[BEGIN DOCUMENT SECTION]

What Good is Data without Context?

Print Friendly, PDF & Email

In this special guest feature, Richard Stocks, US Head of Financial Crime at Quantexa, explores why context of data is more important than ever and how customers need to be able to view everything with the context of business agility – discovering risks, threats, and opportunities and be able to quickly capitalize on or protect against them. Richard leverages his 20+ years in the software industry leading BI for blue chip companies like SAP, Iron Mountain and Pitney Bowes to help organizations make better sense of their data by exposing and understanding the context surrounding it. He is trained in every facet from solution architecture, design and development through to marketing, selling and delivery.

In today’s world, context is king. Context drives every decision you make and every action you take. As data is being generated at an unprecedented rate and is becoming increasingly critical to every business, the context of that data also becomes crucial. After all, this is what ultimately unlocks data’s real value.

For data management professionals, context has never been more important than it is now. You are working hard to build data lakes and data warehouses, assemble ETL and ELT processes, centralize and distribute architectures, provide access to multiple data sources that are both operational and analytical in nature, and deliver structured, unstructured and semi-structured content in sub-second response times. Yet your line of business customers are still bringing forward new vendors they believe can deliver what they need, ultimately adding more and more data movement and headaches to your plate. Why? Because even though the letters may look the same, the languages you’re speaking are totally different.

[END DOCUMENT SECTION]
[BEGIN INPUT]

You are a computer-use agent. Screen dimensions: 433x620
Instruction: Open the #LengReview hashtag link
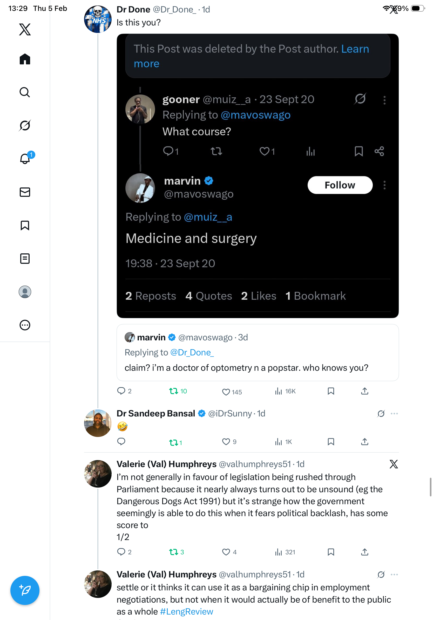[187, 612]
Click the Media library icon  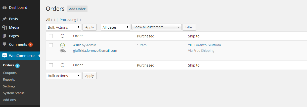(5, 27)
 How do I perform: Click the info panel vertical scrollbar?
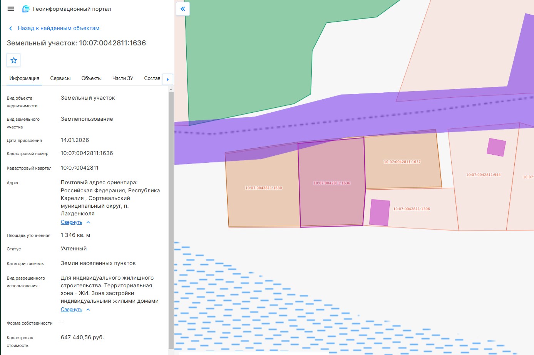click(171, 219)
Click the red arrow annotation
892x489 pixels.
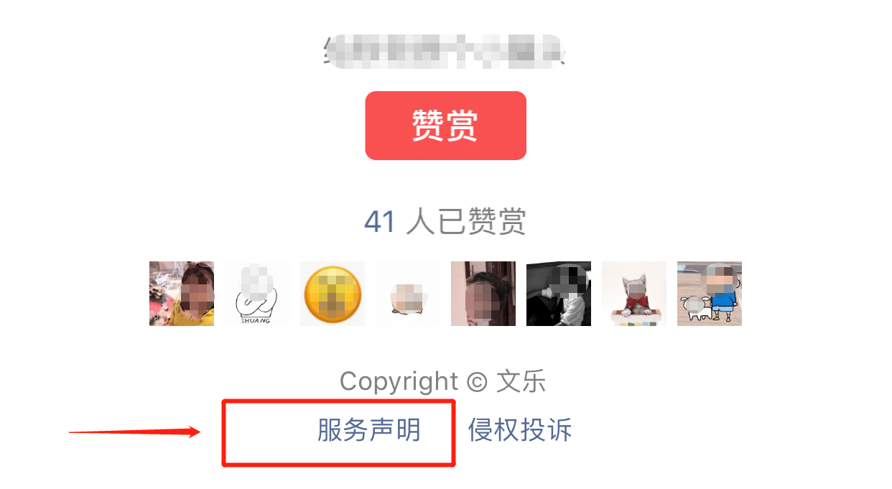(x=134, y=432)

[END INPUT]

WRITTEN TASKS –
1. Render the part of the records that opens with the line containing "How do I perform: Click" and runs through the end of the records as a numbered list, skipping blank lines and leaving out the pictures.
2. Pick up the piece on why data needs context where it stops, and keep writing it.

ANSWERS FOR THE TASKS –
1.
1.  How do I perform: Click the info panel vertical scrollbar?
2. click(171, 219)
3. Click the red arrow annotation
4. 892x489 pixels.
5. (x=134, y=432)

2.
Your internal customers need to view everything with the context of business agility; they need to be able to look at all of the technical data you have presented, and instantly understand what it means. They need to discover risks, threats, and opportunities and be able to quickly capitalize on or protect against them. However, today’s approaches, even with the growth of interoperability, web services and API’s, proliferate databases that host, by design, different versions of a profile, plus different subsets of activity that cannot offer that necessary agility. As environments change, you should be looking for architecturally open technologies that can turn on and turn off as technology trends grow and evolve. When you adopt technologies that have this capability, you are able to tailor the data output to fit a particular audience’s needs.

To make sense of this, let’s first look at the considerable difference between traditional entity resolution and dynamic entity resolution processes. Traditionally, entity resolution is a batch process executed in an order of operations, starting with data parsing, normalization, standardization, matching, potentially merging and survivorship, and enrichment. After taking into account the different data access rights of users, it produces data silos satisfactory for that particular audience’s roles and rights. The challenge here is that when siloed data limits the view of the user to just the unique data which the system has deemed necessary for their use case, it can prevent the larger context from being seen.

In contrast, dynamic entity resolution uses data quantity over data quality, aggregating billions of data points to assemble an investigative, predictive, preventative, and analytical single view. It does this in real-time, making it appropriate and applicable for all audiences and any use case. Therefore, a single view of the customer is built with all the relevant and important data parts that lead to full contextual understanding. This offers the agility and ability to see opportunities, threats, and risks that each party presents to your organization in a quick and easy way, without ambiguity. In order to do this, you should be architecting your business at a micro services level to allow you to move around data in the best way without continually disrupting your business as a whole. 

The continuum of context, when related to data can lead to new information, insight, decisions and ultimately action. By implementing data and analytics capabilities that are designed to provide context, you are able to learn more about your customers and design the appropriate processes that will attract similar potential clients or reduce the losses associated with risks and threats.

Sign up for the free insideBIGDATA newsletter.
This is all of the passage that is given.